Across the records that follow, how many lines contain the string "link"? Answer with the number only.

Collected data entries:
........

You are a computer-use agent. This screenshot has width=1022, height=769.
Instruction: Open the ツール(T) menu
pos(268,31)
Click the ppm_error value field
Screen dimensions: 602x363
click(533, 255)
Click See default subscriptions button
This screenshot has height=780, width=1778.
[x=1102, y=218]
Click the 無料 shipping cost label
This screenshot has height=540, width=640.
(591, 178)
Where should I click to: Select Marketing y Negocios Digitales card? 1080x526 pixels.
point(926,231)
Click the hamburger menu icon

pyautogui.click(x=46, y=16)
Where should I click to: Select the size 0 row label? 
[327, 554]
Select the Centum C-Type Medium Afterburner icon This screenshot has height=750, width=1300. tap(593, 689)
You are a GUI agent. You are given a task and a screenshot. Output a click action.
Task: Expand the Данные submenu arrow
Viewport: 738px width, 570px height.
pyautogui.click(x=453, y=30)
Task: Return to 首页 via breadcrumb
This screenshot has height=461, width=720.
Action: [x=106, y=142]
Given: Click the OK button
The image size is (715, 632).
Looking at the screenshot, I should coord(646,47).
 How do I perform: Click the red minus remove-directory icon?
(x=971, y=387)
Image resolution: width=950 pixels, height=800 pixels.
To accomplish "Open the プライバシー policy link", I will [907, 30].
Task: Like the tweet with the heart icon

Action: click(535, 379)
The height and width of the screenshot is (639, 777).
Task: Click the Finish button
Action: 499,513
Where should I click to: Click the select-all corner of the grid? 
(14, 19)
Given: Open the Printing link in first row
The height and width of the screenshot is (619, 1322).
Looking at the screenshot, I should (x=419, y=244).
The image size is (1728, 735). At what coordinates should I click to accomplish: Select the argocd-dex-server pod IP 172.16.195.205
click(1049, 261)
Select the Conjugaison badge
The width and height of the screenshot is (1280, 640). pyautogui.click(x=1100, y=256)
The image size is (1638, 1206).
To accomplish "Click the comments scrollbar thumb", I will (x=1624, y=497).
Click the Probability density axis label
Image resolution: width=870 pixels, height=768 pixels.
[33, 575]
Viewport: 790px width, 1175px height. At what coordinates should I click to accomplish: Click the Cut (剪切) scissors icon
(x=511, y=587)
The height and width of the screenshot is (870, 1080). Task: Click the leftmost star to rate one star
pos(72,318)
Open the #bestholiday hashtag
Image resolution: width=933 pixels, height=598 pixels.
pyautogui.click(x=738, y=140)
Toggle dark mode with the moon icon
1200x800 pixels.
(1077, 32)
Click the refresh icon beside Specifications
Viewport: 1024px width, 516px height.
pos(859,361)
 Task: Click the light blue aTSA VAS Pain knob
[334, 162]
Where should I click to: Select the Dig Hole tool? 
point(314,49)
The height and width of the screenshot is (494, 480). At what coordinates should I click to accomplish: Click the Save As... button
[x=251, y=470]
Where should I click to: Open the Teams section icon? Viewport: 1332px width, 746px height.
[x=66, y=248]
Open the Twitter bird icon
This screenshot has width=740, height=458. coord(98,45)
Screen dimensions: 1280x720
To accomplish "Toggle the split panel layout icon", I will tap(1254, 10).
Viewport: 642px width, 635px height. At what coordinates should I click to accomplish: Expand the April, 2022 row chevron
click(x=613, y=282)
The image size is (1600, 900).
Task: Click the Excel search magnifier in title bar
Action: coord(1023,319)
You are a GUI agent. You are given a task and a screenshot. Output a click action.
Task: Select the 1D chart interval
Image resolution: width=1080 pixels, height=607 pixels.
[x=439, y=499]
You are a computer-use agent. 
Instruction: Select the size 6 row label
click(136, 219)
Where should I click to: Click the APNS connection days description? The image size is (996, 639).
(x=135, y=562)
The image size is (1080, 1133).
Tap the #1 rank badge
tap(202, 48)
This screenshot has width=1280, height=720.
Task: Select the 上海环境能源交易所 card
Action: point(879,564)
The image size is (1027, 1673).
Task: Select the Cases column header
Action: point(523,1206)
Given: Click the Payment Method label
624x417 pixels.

........

- [Output for this exercise] 2